→ Passage shown:

-=-=-=-=-

5.4 Achieving Fluent Reading — Attempt #2


Let’s try again. We want to help a patient return to immersive, pleasurable reading, which means we need to get them reading at a fast-fluent reading speed.

Previously, I asked ‘could it be as simple as giving them a stronger magnifier?’ — meaning a magnifier strong enough to shift the print from its origin not just into the Visual Volume, but further, all the way into the patient’s Optimal Visual Volume.

The answer isn’t no. But it’s not yes either — it’s maybe. It also depends on whether the magnifier they use has a speed limit that allows fast-fluent reading. And as we saw, the stronger the magnification, the fewer high-speed options we have.

One of the biggest changes in low vision practice over the last decade or so has been the vastly increased range of really great CCTVs — desktop, portable, now even head-mounted.

The revolution under way at present is the increasing prevalence of smartphones and tablets, which patients often have and are familiar with using before they even develop vision impairment. That skill can then be utilised to turn those devices into quite low vision aids. Added to that is the demographic shift towards a new generation of vision-impaired patients who are less intimidated by technology than the generation who came before them.

Other Factors Limit LVA Suitability

So, is that it? Choose a stronger magnifier, but make sure it’s a fast one?

-=-=-=-=-

→ Listed entries:

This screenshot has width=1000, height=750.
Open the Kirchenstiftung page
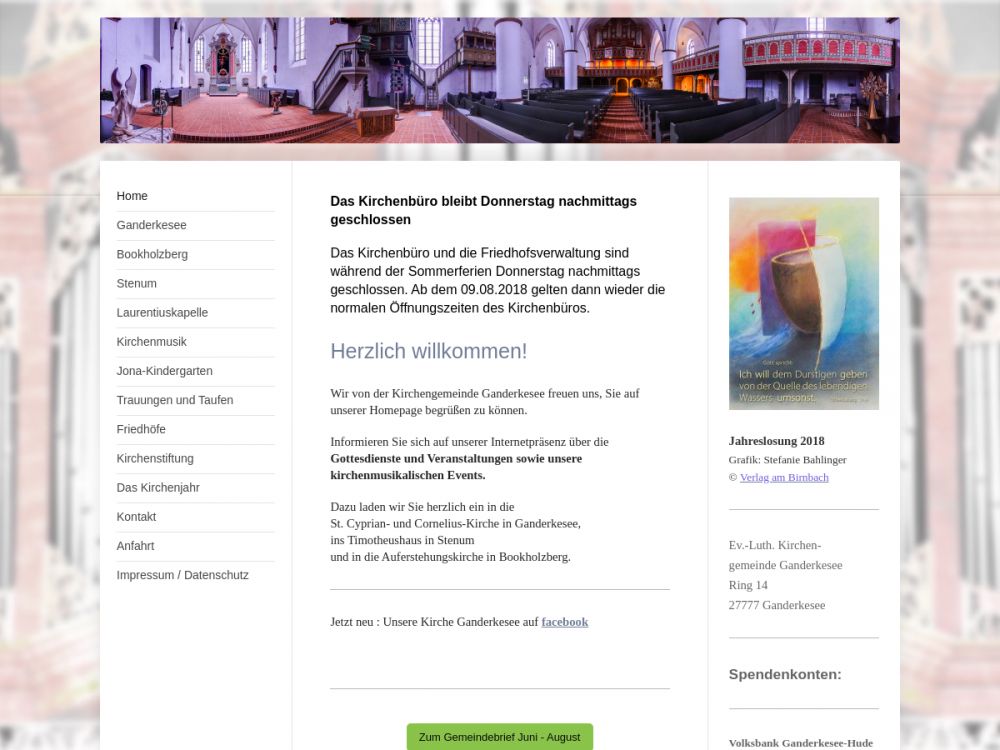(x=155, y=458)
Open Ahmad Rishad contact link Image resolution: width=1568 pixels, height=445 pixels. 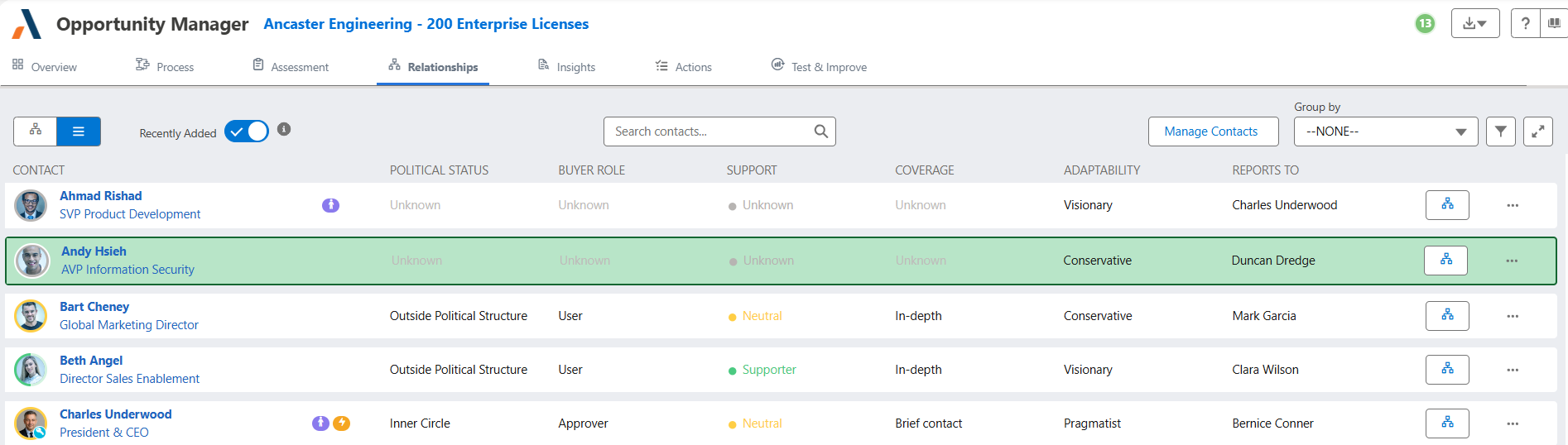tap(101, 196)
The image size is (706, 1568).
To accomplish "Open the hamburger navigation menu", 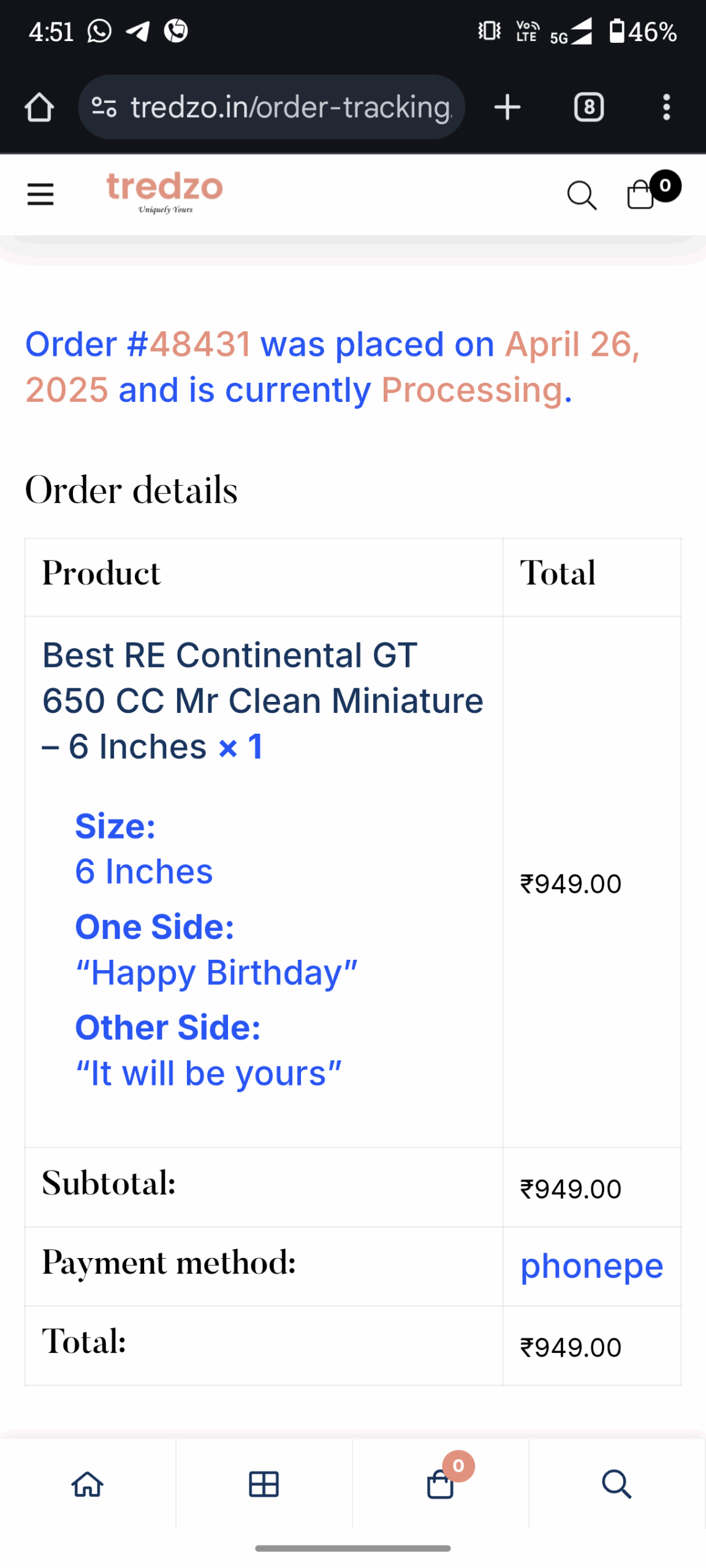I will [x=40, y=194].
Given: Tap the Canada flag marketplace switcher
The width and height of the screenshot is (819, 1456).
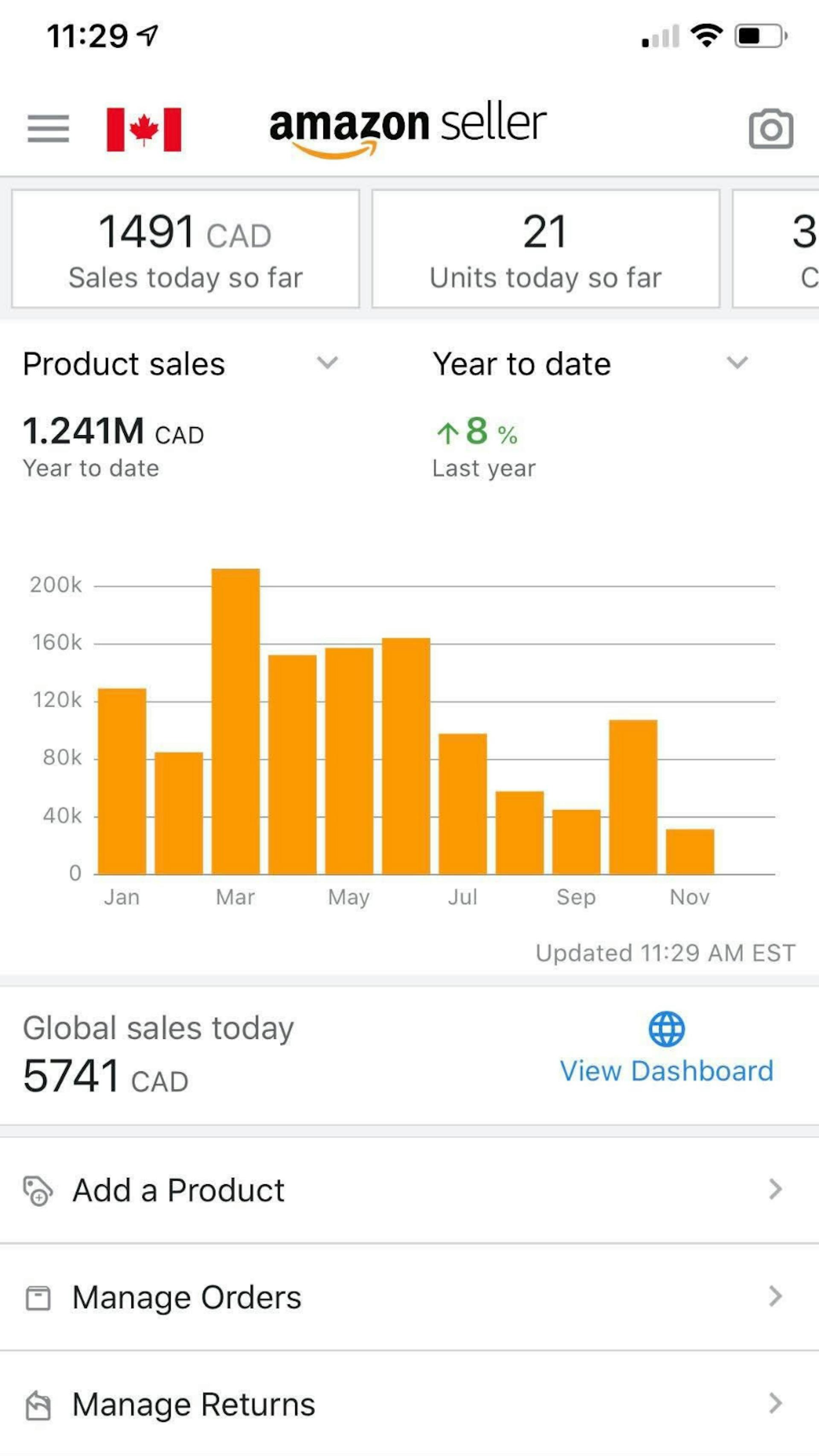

-=-=-=-=-

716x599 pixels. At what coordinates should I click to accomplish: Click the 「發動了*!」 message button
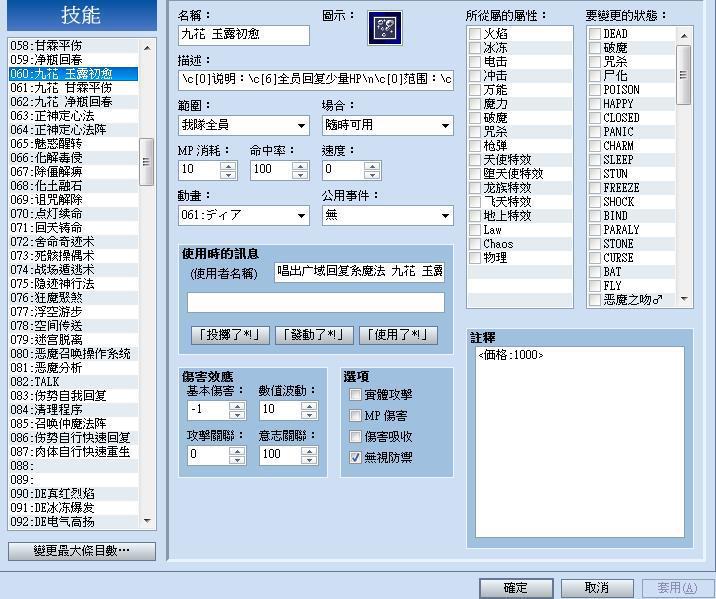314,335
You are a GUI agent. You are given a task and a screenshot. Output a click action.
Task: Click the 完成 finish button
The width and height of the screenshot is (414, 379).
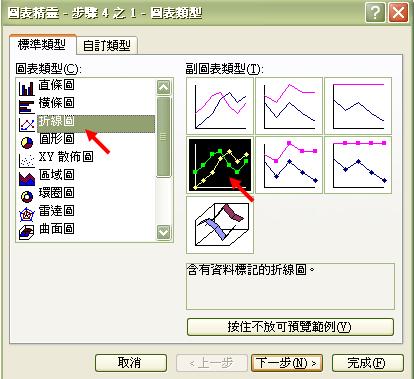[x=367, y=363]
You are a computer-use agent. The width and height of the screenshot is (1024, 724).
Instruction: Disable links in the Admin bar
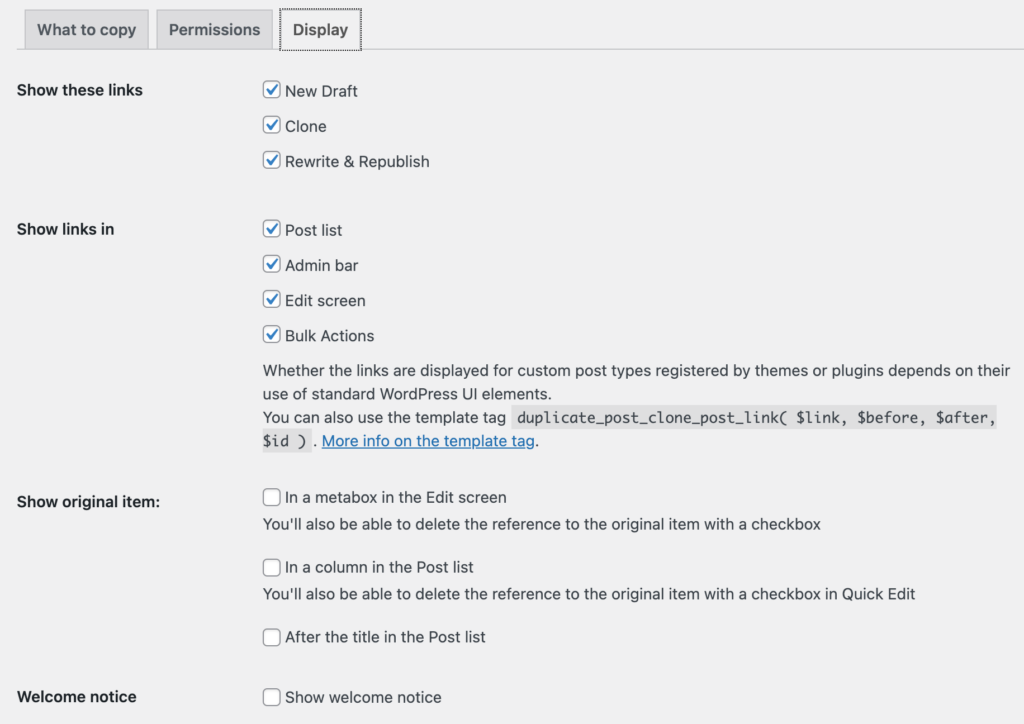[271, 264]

-=-=-=-=-

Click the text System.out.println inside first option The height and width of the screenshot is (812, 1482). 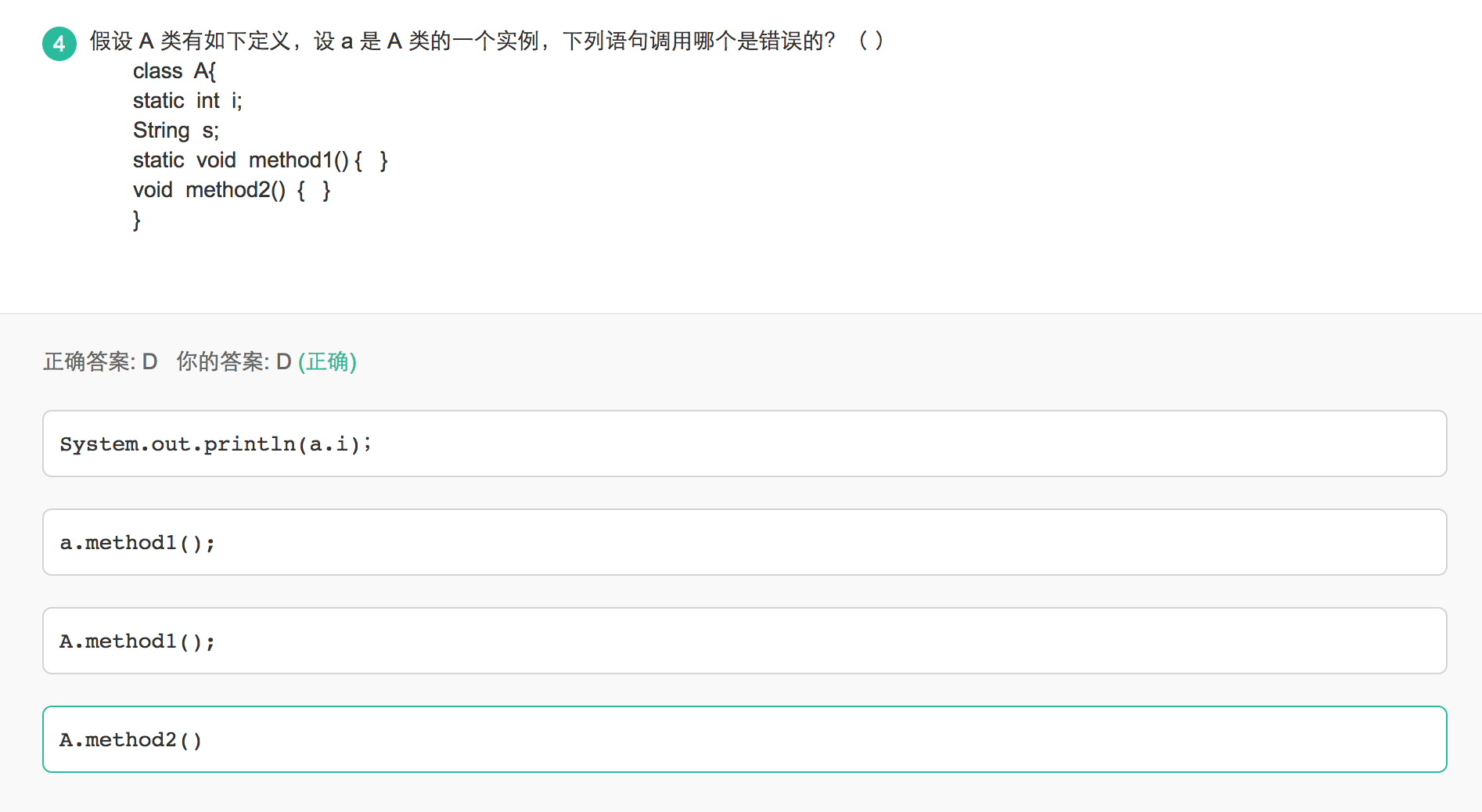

-=-=-=-=-

Reproduce the part of the fluent reading passage that begins at the words "Previously, I asked ‘could" and stops after "now even head-mounted.". The records were drawn from a different source than the text.

→ Response below:
Previously, I asked ‘could it be as simple as giving them a stronger magnifier?’ — meaning a magnifier strong enough to shift the print from its origin not just into the Visual Volume, but further, all the way into the patient’s Optimal Visual Volume.

The answer isn’t no. But it’s not yes either — it’s maybe. It also depends on whether the magnifier they use has a speed limit that allows fast-fluent reading. And as we saw, the stronger the magnification, the fewer high-speed options we have.

One of the biggest changes in low vision practice over the last decade or so has been the vastly increased range of really great CCTVs — desktop, portable, now even head-mounted.